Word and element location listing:
————————

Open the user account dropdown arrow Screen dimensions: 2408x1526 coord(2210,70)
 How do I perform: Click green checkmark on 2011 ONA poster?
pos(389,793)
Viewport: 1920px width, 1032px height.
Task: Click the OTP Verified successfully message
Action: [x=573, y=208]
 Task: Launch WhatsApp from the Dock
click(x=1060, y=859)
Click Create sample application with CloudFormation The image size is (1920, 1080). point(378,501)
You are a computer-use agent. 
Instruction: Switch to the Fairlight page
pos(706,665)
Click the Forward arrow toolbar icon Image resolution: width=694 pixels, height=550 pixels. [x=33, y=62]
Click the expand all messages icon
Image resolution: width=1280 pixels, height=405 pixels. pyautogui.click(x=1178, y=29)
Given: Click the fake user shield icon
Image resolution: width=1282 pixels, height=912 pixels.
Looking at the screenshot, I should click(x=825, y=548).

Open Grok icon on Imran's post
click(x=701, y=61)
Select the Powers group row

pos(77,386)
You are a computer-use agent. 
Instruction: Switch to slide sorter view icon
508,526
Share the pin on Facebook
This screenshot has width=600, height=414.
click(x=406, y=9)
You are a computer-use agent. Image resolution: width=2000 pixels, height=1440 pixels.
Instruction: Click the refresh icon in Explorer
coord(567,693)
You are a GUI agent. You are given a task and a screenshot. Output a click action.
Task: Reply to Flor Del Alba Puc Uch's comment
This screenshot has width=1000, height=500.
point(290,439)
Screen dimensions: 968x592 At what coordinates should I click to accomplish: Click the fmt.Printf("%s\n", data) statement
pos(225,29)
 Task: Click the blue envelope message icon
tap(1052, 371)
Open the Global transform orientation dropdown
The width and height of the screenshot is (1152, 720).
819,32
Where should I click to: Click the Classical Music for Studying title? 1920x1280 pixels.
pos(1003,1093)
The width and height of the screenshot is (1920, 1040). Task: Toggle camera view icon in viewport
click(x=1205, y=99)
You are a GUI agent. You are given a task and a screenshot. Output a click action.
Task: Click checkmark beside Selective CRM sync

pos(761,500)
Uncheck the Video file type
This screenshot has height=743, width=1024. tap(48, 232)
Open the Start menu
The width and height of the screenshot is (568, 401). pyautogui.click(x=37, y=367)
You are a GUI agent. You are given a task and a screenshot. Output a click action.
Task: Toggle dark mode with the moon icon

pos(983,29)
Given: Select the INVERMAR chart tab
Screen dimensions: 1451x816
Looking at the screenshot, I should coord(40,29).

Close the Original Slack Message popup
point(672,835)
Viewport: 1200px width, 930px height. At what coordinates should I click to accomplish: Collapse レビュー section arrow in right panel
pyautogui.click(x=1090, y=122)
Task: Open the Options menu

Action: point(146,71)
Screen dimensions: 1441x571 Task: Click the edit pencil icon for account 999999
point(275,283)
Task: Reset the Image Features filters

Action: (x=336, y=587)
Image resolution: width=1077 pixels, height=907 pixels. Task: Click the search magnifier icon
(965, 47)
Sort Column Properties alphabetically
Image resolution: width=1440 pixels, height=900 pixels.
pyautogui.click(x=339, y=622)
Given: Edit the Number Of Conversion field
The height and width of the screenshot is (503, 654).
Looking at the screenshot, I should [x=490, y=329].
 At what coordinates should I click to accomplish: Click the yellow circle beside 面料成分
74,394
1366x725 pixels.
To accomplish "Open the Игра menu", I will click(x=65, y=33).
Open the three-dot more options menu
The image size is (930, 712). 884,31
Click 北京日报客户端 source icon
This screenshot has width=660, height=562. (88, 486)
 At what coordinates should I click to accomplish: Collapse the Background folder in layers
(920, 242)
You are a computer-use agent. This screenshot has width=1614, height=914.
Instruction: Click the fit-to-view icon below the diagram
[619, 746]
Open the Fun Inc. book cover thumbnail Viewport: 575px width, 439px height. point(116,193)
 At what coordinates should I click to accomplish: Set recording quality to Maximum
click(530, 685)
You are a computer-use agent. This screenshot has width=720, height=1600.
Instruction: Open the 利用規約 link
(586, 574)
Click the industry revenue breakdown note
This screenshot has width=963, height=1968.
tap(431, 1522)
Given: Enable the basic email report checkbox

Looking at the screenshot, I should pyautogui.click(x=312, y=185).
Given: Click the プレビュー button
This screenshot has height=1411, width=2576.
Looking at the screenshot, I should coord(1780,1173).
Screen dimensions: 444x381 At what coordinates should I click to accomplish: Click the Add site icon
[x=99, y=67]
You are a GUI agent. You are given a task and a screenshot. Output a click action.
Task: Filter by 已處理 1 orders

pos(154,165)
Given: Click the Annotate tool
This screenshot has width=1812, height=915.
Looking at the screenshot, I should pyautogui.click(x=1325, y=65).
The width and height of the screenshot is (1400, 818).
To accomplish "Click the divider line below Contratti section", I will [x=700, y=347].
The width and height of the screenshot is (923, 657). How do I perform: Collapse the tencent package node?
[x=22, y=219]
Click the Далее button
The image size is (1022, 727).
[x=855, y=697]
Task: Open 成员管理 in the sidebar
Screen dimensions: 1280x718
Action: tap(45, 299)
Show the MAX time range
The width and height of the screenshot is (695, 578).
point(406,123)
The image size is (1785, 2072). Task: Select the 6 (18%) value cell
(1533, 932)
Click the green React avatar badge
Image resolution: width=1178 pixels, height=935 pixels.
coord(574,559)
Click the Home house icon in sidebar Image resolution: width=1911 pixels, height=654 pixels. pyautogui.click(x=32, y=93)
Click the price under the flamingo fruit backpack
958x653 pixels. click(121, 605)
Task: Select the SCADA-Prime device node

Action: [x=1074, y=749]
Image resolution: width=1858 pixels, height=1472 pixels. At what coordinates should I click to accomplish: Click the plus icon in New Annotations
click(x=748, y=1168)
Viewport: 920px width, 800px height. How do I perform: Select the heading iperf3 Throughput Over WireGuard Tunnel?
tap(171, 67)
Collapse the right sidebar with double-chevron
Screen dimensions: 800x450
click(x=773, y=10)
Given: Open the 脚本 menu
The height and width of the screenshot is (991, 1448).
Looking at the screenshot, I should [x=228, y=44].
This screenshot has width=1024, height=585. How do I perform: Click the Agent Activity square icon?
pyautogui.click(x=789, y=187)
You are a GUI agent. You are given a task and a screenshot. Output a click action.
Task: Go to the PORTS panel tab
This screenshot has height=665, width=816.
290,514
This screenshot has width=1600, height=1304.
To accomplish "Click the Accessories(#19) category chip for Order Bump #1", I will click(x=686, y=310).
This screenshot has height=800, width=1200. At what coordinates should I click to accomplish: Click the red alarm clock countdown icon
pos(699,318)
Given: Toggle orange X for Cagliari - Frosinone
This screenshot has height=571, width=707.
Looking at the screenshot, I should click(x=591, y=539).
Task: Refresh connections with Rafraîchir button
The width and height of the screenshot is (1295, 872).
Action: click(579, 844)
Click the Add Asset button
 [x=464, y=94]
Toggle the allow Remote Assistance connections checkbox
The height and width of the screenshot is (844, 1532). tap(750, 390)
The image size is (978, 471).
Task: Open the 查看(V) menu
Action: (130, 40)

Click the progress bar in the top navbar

————————

**GIVEN INSTRUCTION:** Copy the entire listing above verbatim, line by line.

**RESULT OF THIS TASK:**
Open the user account dropdown arrow Screen dimensions: 2408x1526 coord(2210,70)
 How do I perform: Click green checkmark on 2011 ONA poster?
pos(389,793)
Viewport: 1920px width, 1032px height.
Task: Click the OTP Verified successfully message
Action: [x=573, y=208]
 Task: Launch WhatsApp from the Dock
click(x=1060, y=859)
Click Create sample application with CloudFormation The image size is (1920, 1080). point(378,501)
You are a computer-use agent. 
Instruction: Switch to the Fairlight page
pos(706,665)
Click the Forward arrow toolbar icon Image resolution: width=694 pixels, height=550 pixels. [x=33, y=62]
Click the expand all messages icon
Image resolution: width=1280 pixels, height=405 pixels. pyautogui.click(x=1178, y=29)
Given: Click the fake user shield icon
Image resolution: width=1282 pixels, height=912 pixels.
Looking at the screenshot, I should click(x=825, y=548).

Open Grok icon on Imran's post
click(x=701, y=61)
Select the Powers group row

pos(77,386)
You are a computer-use agent. 
Instruction: Switch to slide sorter view icon
508,526
Share the pin on Facebook
This screenshot has width=600, height=414.
click(x=406, y=9)
You are a computer-use agent. Image resolution: width=2000 pixels, height=1440 pixels.
Instruction: Click the refresh icon in Explorer
coord(567,693)
You are a GUI agent. You are given a task and a screenshot. Output a click action.
Task: Reply to Flor Del Alba Puc Uch's comment
This screenshot has width=1000, height=500.
point(290,439)
Screen dimensions: 968x592 At what coordinates should I click to accomplish: Click the fmt.Printf("%s\n", data) statement
pos(225,29)
 Task: Click the blue envelope message icon
tap(1052, 371)
Open the Global transform orientation dropdown
The width and height of the screenshot is (1152, 720).
819,32
Where should I click to: Click the Classical Music for Studying title? 1920x1280 pixels.
pos(1003,1093)
The width and height of the screenshot is (1920, 1040). Task: Toggle camera view icon in viewport
click(x=1205, y=99)
You are a GUI agent. You are given a task and a screenshot. Output a click action.
Task: Click checkmark beside Selective CRM sync

pos(761,500)
Uncheck the Video file type
This screenshot has height=743, width=1024. tap(48, 232)
Open the Start menu
The width and height of the screenshot is (568, 401). pyautogui.click(x=37, y=367)
You are a GUI agent. You are given a task and a screenshot. Output a click action.
Task: Toggle dark mode with the moon icon

pos(983,29)
Given: Select the INVERMAR chart tab
Screen dimensions: 1451x816
Looking at the screenshot, I should coord(40,29).

Close the Original Slack Message popup
point(672,835)
Viewport: 1200px width, 930px height. At what coordinates should I click to accomplish: Collapse レビュー section arrow in right panel
pyautogui.click(x=1090, y=122)
Task: Open the Options menu

Action: point(146,71)
Screen dimensions: 1441x571 Task: Click the edit pencil icon for account 999999
point(275,283)
Task: Reset the Image Features filters

Action: (x=336, y=587)
Image resolution: width=1077 pixels, height=907 pixels. Task: Click the search magnifier icon
(965, 47)
Sort Column Properties alphabetically
Image resolution: width=1440 pixels, height=900 pixels.
pyautogui.click(x=339, y=622)
Given: Edit the Number Of Conversion field
The height and width of the screenshot is (503, 654).
Looking at the screenshot, I should [x=490, y=329].
 At what coordinates should I click to accomplish: Click the yellow circle beside 面料成分
74,394
1366x725 pixels.
To accomplish "Open the Игра menu", I will click(x=65, y=33).
Open the three-dot more options menu
The image size is (930, 712). 884,31
Click 北京日报客户端 source icon
This screenshot has width=660, height=562. (88, 486)
 At what coordinates should I click to accomplish: Collapse the Background folder in layers
(920, 242)
You are a computer-use agent. This screenshot has width=1614, height=914.
Instruction: Click the fit-to-view icon below the diagram
[619, 746]
Open the Fun Inc. book cover thumbnail Viewport: 575px width, 439px height. point(116,193)
 At what coordinates should I click to accomplish: Set recording quality to Maximum
click(530, 685)
You are a computer-use agent. This screenshot has width=720, height=1600.
Instruction: Open the 利用規約 link
(586, 574)
Click the industry revenue breakdown note
This screenshot has width=963, height=1968.
tap(431, 1522)
Given: Enable the basic email report checkbox

Looking at the screenshot, I should pyautogui.click(x=312, y=185).
Given: Click the プレビュー button
This screenshot has height=1411, width=2576.
Looking at the screenshot, I should coord(1780,1173).
Screen dimensions: 444x381 At what coordinates should I click to accomplish: Click the Add site icon
[x=99, y=67]
You are a GUI agent. You are given a task and a screenshot. Output a click action.
Task: Filter by 已處理 1 orders

pos(154,165)
Given: Click the Annotate tool
This screenshot has width=1812, height=915.
Looking at the screenshot, I should pyautogui.click(x=1325, y=65).
The width and height of the screenshot is (1400, 818).
To accomplish "Click the divider line below Contratti section", I will [x=700, y=347].
The width and height of the screenshot is (923, 657). How do I perform: Collapse the tencent package node?
[x=22, y=219]
Click the Далее button
The image size is (1022, 727).
[x=855, y=697]
Task: Open 成员管理 in the sidebar
Screen dimensions: 1280x718
Action: tap(45, 299)
Show the MAX time range
The width and height of the screenshot is (695, 578).
point(406,123)
The image size is (1785, 2072). Task: Select the 6 (18%) value cell
(1533, 932)
Click the green React avatar badge
Image resolution: width=1178 pixels, height=935 pixels.
coord(574,559)
Click the Home house icon in sidebar Image resolution: width=1911 pixels, height=654 pixels. pyautogui.click(x=32, y=93)
Click the price under the flamingo fruit backpack
958x653 pixels. click(121, 605)
Task: Select the SCADA-Prime device node

Action: [x=1074, y=749]
Image resolution: width=1858 pixels, height=1472 pixels. At what coordinates should I click to accomplish: Click the plus icon in New Annotations
click(x=748, y=1168)
Viewport: 920px width, 800px height. How do I perform: Select the heading iperf3 Throughput Over WireGuard Tunnel?
tap(171, 67)
Collapse the right sidebar with double-chevron
Screen dimensions: 800x450
click(x=773, y=10)
Given: Open the 脚本 menu
The height and width of the screenshot is (991, 1448).
Looking at the screenshot, I should [x=228, y=44].
This screenshot has width=1024, height=585. How do I perform: Click the Agent Activity square icon?
pyautogui.click(x=789, y=187)
You are a GUI agent. You are given a task and a screenshot. Output a click action.
Task: Go to the PORTS panel tab
This screenshot has height=665, width=816.
290,514
This screenshot has width=1600, height=1304.
To accomplish "Click the Accessories(#19) category chip for Order Bump #1", I will click(x=686, y=310).
This screenshot has height=800, width=1200. At what coordinates should I click to accomplish: Click the red alarm clock countdown icon
pos(699,318)
Given: Toggle orange X for Cagliari - Frosinone
This screenshot has height=571, width=707.
Looking at the screenshot, I should click(x=591, y=539).
Task: Refresh connections with Rafraîchir button
The width and height of the screenshot is (1295, 872).
Action: click(579, 844)
Click the Add Asset button
 [x=464, y=94]
Toggle the allow Remote Assistance connections checkbox
The height and width of the screenshot is (844, 1532). tap(750, 390)
The image size is (978, 471).
Task: Open the 查看(V) menu
Action: (130, 40)

Click the progress bar in the top navbar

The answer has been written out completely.